薄毛の原因はAGAだけではありません。自己判断でAGA治療薬を使い始めても、もし原因が違えば全く効果がないばかりか、本来必要な治療の開始が遅れてしまいます。

偽造薬・粗悪品のリスク

個人輸入される医薬品の中には有効成分が含まれていなかったり、不純物が混入していたりする偽造品や粗悪品が紛れている可能性があります。

健康被害につながるケースも報告されており、非常に危険です。

個人輸入のリスクまとめ

リスクの種類内容
健康上のリスク偽造薬、不適切な使用による副作用
経済的なリスク効果のない薬にお金を払い続ける
制度上のリスク副作用被害救済制度の対象外

副作用への対処が遅れる

個人輸入薬で副作用が起きても相談できる医師がおらず、どう対処して良いか分かりません。その結果、対処が遅れて症状が悪化してしまう可能性があります。

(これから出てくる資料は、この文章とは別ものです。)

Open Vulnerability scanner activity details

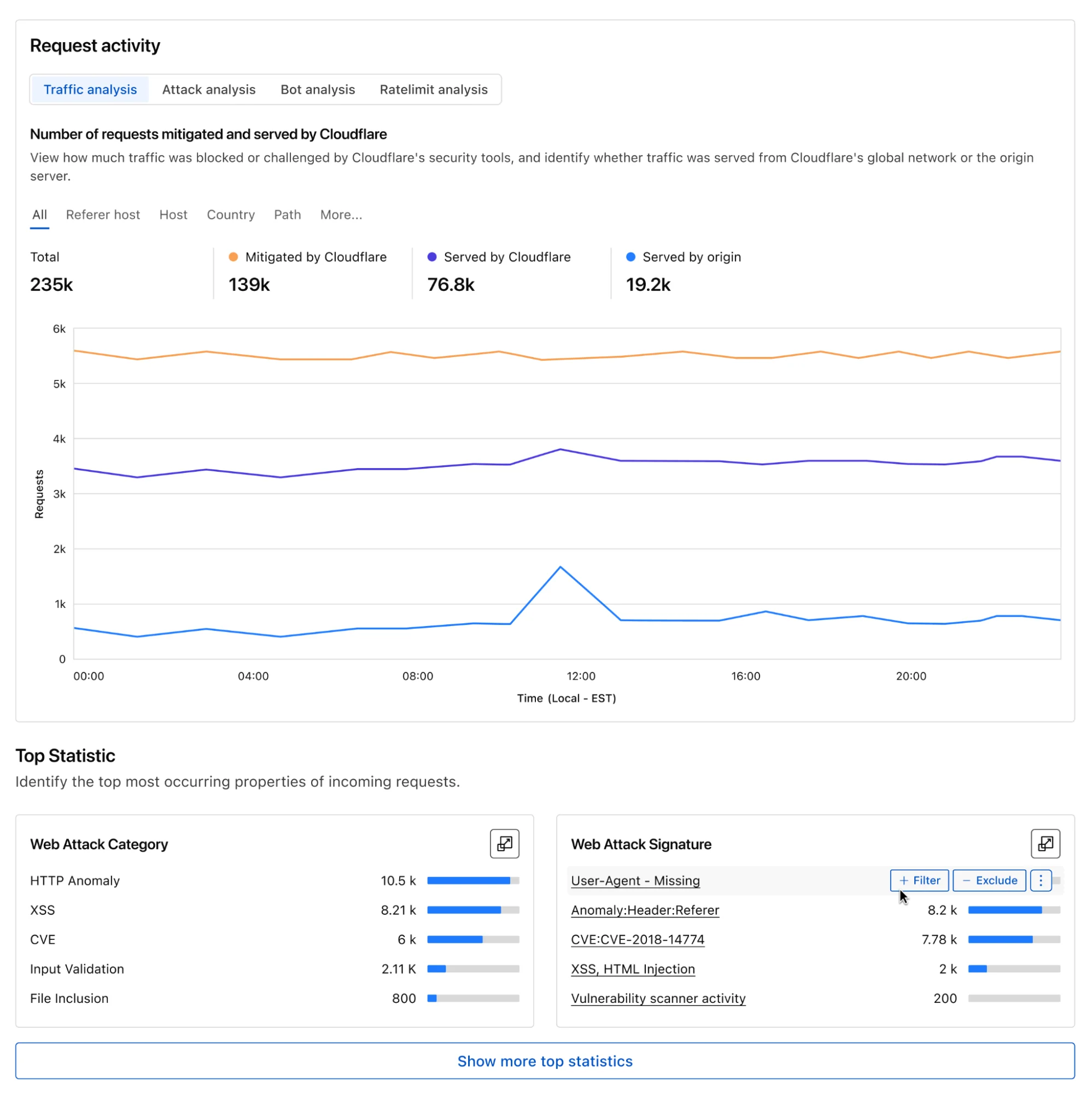click(x=657, y=998)
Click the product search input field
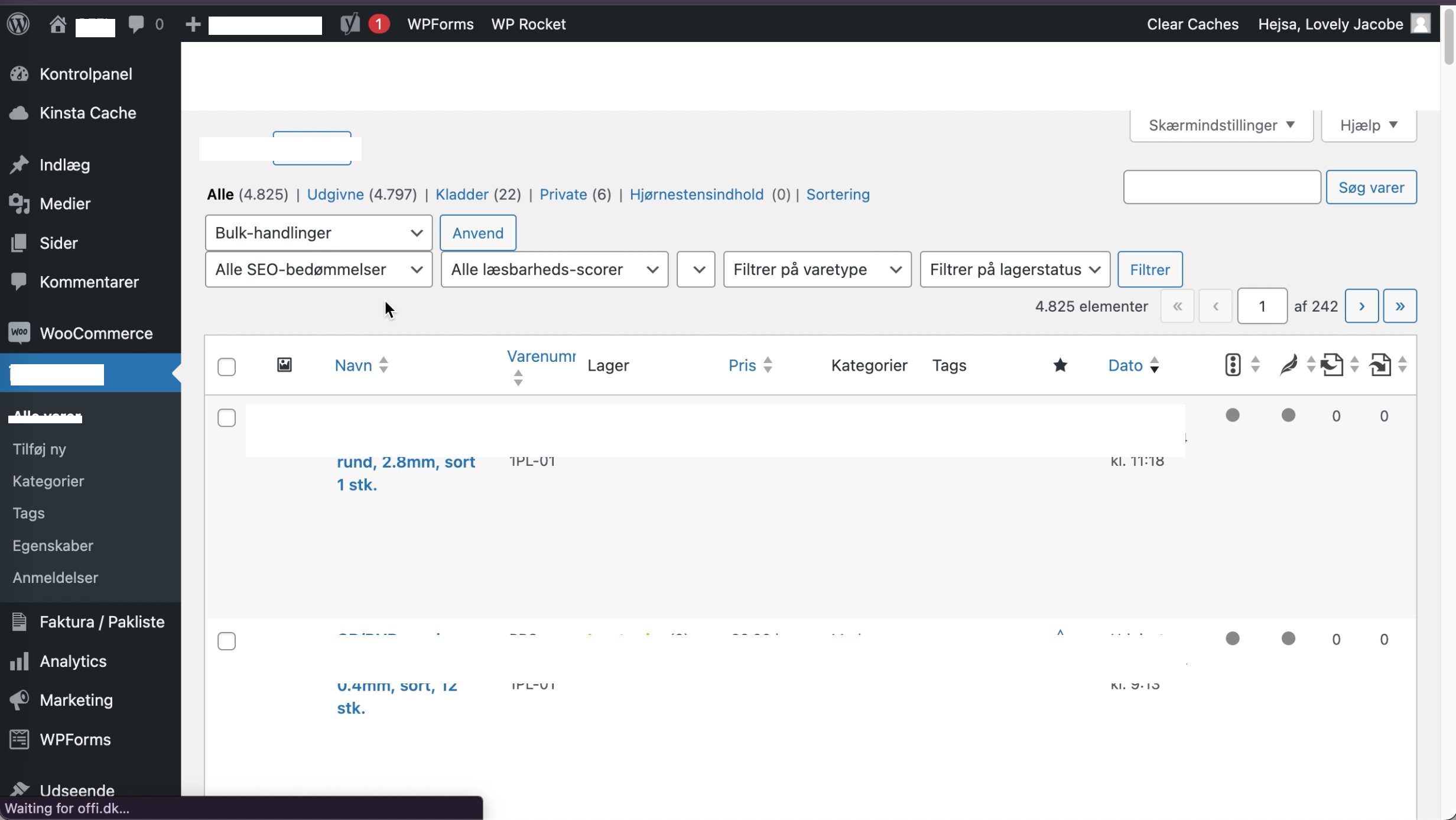This screenshot has width=1456, height=820. 1221,187
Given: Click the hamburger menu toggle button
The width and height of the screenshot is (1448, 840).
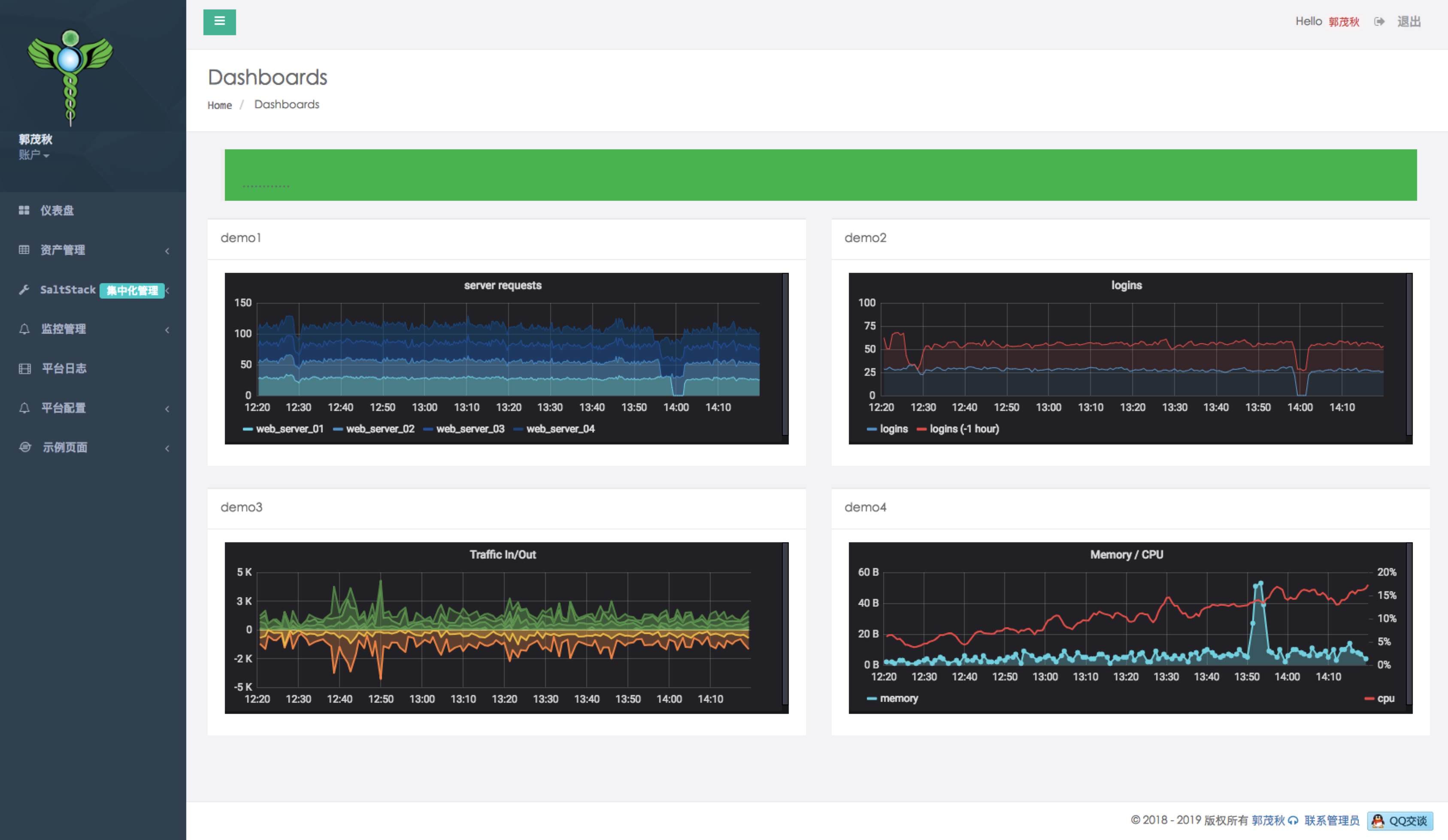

安全な治療のためには、いつでも相談できる専門家の存在が不可欠です。

よくある質問

最後に、薬の副作用に関して患者さんからよく寄せられる質問とその回答をまとめました。

副作用は一度出るとずっと続きますか?

いいえ、そうとは限りません。

多くの副作用は薬の服用を中止したり、量を調整したりすることで改善します。例えば、フィナステリドで報告されている男性機能の副作用も、服用を中止すれば元に戻ることがほとんどです。

気になる症状があれば、まずは医師に相談することが大切です。

薬を長く続けると副作用が出やすくなりますか?

一概にそうとは言えません。

副作用の多くは治療の初期段階で現れることが多いです。長期間服用しているからといって、副作用のリスクが著しく高まるというデータはありません。

むしろ、定期的な診察と検査によって健康状態を管理しているため、安心して継続できると言えます。

ジェネリック医薬品は副作用が出やすいですか?

いいえ、ジェネリック医薬品(後発医薬品)の有効成分は先発医薬品と同一であり、効き目や安全性は同等であることが国によって認められています。

したがって、ジェネリックだからといって副作用が出やすいということはありません。

ただし、添加物が異なる場合があるため、アレルギー歴のある方は事前に医師や薬剤師に相談してください。